- [ACTIVITY]
Write out the line that has "Партнеры (741, 79)" in it, along with each line that comes after it until the listing ends, and add nothing.

········

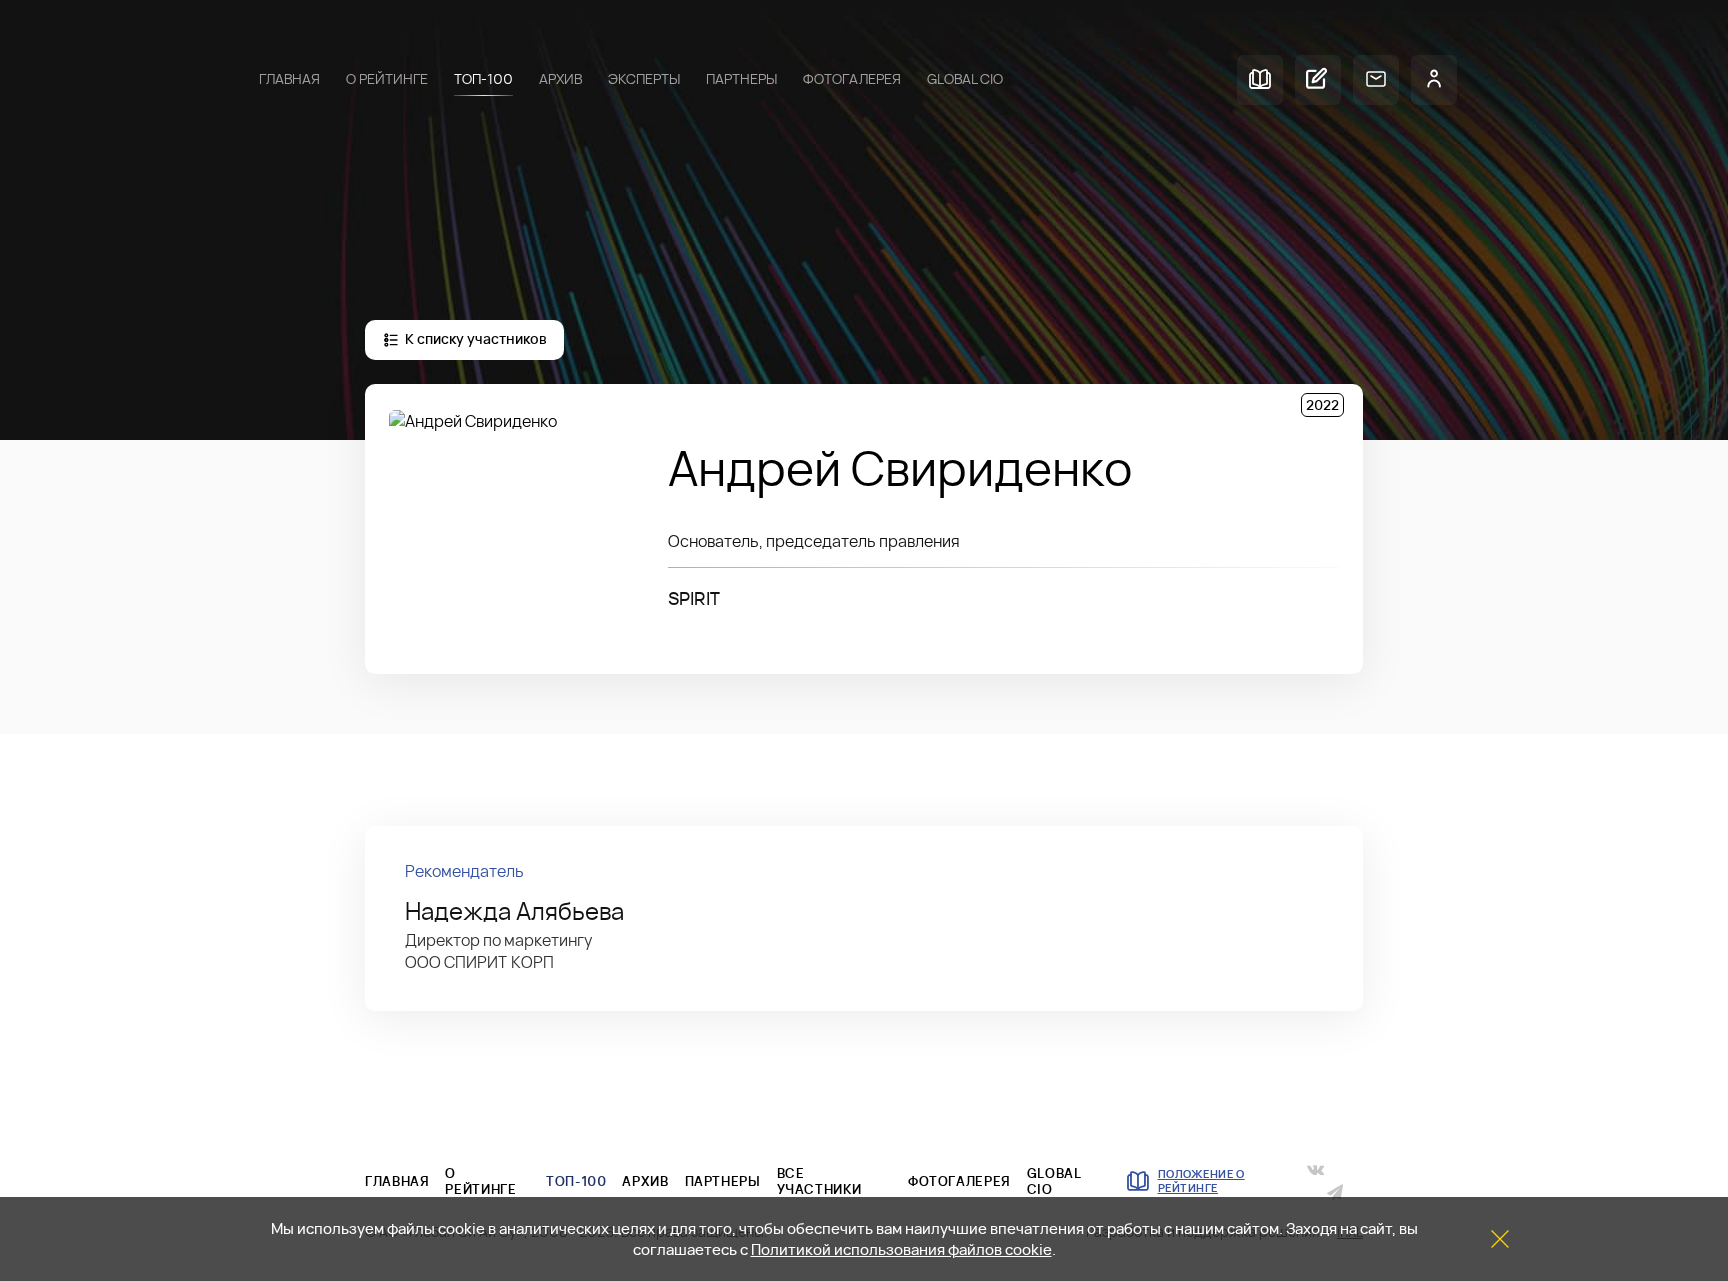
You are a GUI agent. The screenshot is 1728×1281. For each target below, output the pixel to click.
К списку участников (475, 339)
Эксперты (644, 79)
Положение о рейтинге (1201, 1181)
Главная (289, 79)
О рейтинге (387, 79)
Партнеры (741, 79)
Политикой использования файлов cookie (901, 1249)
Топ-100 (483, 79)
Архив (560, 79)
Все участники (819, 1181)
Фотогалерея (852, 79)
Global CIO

········

- [PROBLEM SOLUTION]
Партнеры (741, 79)
Политикой использования файлов cookie (901, 1249)
Топ-100 (483, 79)
Архив (560, 79)
Все участники (819, 1181)
Фотогалерея (852, 79)
Global CIO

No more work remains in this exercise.